For maintenance, the constant cost pointed out as the heaviest is chlorine, and the weekly scale becomes a sort of toll for the dream.
Micky talks about something like 100 pounds of tablets per week, with consumption equivalent to a barrel every two weeks, in addition to an electricity bill of around US$ 200 per month throughout the year.
The total cost, he admits, is a sum he cannot close because it has been diluted over 29 years.
Sand Filtration System, Gravity, And An Idea That “Wouldn’t Work”
The technical heart of the backyard is the filtration system.
He says he designed and built everything, from pumping to waterfalls, and that his solution deviated from the standard that pool builders usually sell, with larger motors and heavier pumps.
The bet was on a slow filtration system, using sand and gravity.
The structure he describes seems like an underground filter on a civil work scale: a pit under the bottom with 6 feet of depth, 16 feet wide, and 32 feet long.
Inside, there would be 459 feet of well filter media, a PVC pipe with slits that lets water pass while holding the sand.
On top of this, he mentions about 1.5 meters of sand, plus approximately 30 centimeters of space, with panels covering it so no one messes with the material.
The water would be pushed by gravity, very slowly, passing through the sand and leaving “really clean,” until it is pulled by the pump and returned just below the surface.
Before testing, he reports that he consulted three builders who told him the idea wouldn’t work, and that helped transform the filtration system into a personal thesis.

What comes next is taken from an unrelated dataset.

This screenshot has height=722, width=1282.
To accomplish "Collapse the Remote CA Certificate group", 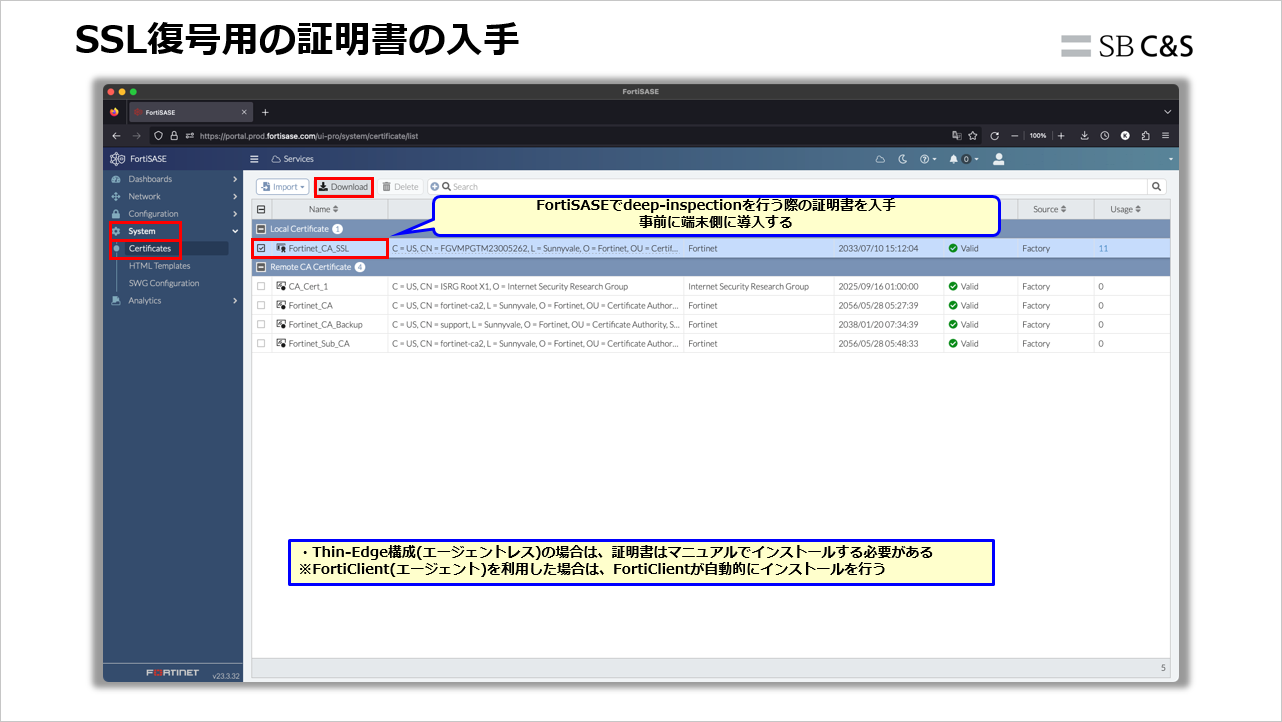I will (x=259, y=266).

The practical test, in his version, is almost a signature of the project: turn it on and let it run until the water appears. Thirty years later, he says the filtration system is still functioning.
The Backyard As A Meeting Point And The Question Of What Remains Afterwards
The absurd 500,000-gallon pool was not designed for an event, but it ended up becoming one.
Micky shares that his children grew up swimming there, his grandchildren make dives, and he has hosted friends, family, and even groups like sports teams and scout troops.
There’s also an element of “inheritance” that he discusses with dry humor. When asked what happens to the pool after he’s gone, he says the only certainty is that it won’t be his problem.
It’s an answer that aligns with the project: too big to be simple, too personal to be just property.
In the end, the project poses a practical question about the limits of DIY.
The absurd 500,000-gallon pool depends on a giant filtration system, weekly-scale chlorine, and infrastructure that requires vigilance.
The reward is a backyard that has become a landscape, with a waterfall and rope swing as its signature.
The story of the absurd 500,000-gallon pool is less about luxury and more about method: layering, measuring the space, accepting slow filling, and insisting until the filtration system becomes predictable.
On paper, it is 1.9 million liters; in practice, it is discipline, maintenance, and patience.
If you lived in a space with room, would you take on a project this size? What scares you the most: the ongoing cost of chlorine, the dependency on the filtration system, or the responsibility of keeping the waterfall and rope swing safe for children and guests?